__Task directions__:
Exactly reproduce the lines from the top of the entries below through the line containing "Given: Click the Submit button", with both ends included.

[Records contained in a dataset]
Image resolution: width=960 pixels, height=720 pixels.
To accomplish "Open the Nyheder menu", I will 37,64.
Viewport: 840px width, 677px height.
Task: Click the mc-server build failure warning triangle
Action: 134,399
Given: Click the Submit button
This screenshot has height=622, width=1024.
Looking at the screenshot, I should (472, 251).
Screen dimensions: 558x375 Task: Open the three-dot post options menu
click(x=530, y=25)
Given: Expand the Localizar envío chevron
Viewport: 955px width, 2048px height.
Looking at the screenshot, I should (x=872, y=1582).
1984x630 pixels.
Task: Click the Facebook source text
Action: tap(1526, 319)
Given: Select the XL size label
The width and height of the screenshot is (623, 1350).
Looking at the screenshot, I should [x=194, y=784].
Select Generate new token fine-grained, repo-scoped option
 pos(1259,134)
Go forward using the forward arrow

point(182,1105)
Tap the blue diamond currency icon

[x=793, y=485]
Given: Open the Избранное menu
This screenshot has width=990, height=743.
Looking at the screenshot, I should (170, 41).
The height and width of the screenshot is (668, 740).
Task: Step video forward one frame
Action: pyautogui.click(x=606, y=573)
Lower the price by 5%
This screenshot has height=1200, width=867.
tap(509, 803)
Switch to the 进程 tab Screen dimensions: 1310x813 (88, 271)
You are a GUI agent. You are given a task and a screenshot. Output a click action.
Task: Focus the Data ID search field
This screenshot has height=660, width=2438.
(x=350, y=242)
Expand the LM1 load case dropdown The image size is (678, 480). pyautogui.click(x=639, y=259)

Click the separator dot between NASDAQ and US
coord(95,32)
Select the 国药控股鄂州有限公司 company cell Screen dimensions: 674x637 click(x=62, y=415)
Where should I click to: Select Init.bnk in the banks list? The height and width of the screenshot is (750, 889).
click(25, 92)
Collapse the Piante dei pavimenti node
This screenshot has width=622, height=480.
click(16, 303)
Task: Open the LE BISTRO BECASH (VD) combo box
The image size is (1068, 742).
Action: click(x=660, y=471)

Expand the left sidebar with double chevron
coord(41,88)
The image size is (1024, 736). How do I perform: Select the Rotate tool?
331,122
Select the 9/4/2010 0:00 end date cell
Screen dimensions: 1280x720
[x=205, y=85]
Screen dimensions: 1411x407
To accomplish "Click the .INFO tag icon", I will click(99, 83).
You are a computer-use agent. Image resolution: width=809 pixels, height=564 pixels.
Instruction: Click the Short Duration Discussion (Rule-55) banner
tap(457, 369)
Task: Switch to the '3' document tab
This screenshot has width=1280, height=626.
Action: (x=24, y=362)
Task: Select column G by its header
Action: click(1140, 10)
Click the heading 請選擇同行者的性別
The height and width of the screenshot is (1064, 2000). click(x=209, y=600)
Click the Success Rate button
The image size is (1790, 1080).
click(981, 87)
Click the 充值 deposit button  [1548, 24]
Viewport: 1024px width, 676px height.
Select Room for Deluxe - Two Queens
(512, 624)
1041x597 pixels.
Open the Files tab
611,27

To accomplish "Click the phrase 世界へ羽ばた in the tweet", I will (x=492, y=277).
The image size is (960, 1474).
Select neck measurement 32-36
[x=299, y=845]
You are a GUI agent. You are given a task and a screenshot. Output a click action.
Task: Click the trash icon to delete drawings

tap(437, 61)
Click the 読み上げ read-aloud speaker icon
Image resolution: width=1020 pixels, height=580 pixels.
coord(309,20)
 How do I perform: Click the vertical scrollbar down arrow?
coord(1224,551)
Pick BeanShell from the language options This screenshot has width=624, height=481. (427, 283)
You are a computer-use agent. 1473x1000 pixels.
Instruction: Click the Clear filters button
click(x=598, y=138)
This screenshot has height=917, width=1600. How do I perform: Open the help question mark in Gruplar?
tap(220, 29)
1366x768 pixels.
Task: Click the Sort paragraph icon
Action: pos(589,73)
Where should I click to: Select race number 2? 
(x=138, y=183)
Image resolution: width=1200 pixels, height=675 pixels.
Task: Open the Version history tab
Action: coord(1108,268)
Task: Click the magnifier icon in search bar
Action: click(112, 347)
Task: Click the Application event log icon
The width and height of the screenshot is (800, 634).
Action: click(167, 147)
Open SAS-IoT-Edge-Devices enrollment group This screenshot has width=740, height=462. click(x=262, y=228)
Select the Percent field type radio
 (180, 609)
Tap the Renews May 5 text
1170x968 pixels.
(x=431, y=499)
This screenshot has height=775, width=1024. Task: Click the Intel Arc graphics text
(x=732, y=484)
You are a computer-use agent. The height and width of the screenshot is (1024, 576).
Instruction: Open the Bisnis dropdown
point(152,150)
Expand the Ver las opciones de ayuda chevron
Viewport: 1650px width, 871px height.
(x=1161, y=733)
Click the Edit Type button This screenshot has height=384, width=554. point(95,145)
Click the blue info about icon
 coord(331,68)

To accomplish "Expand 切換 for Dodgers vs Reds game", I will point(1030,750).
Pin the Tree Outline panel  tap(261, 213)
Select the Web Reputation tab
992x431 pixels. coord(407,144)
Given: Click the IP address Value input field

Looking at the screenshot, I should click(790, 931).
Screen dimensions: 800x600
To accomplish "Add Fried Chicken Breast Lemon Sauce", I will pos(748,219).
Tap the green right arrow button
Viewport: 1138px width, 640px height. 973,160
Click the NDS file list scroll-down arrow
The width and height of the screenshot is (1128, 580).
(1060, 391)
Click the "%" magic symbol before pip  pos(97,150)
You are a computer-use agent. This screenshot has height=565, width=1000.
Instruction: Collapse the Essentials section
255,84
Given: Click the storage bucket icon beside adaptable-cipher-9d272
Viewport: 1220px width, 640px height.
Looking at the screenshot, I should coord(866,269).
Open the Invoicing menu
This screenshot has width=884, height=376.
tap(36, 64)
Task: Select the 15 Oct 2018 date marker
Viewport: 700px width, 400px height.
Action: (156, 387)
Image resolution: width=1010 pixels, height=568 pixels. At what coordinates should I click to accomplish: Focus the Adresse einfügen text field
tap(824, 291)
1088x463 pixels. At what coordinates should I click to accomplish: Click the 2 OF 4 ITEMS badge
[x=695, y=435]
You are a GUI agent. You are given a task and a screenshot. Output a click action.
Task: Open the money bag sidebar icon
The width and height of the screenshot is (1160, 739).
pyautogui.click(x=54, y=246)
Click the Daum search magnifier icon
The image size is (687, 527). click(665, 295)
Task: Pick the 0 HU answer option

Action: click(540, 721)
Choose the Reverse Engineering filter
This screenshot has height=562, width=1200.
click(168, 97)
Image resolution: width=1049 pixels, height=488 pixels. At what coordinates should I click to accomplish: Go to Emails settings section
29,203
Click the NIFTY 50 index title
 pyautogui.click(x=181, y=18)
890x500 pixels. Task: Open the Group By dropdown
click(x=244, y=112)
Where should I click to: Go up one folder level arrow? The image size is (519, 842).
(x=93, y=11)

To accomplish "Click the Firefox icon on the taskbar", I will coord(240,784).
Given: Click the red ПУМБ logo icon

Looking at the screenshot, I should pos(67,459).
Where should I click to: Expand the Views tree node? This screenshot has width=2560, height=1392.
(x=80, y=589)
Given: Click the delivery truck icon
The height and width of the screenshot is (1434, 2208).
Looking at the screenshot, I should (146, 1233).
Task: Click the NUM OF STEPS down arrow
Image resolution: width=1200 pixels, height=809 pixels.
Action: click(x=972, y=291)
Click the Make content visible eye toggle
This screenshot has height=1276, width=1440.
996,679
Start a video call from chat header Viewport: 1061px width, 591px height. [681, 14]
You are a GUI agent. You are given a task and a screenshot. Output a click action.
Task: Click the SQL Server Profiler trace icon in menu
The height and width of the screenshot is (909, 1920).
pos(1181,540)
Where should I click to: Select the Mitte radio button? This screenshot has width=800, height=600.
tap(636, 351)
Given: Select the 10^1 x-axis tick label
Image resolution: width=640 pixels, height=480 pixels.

__Answer space__:
Image resolution: width=960 pixels, height=720 pixels.
To accomplish "Open the Nyheder menu", I will 37,64.
Viewport: 840px width, 677px height.
Task: Click the mc-server build failure warning triangle
Action: 134,399
Given: Click the Submit button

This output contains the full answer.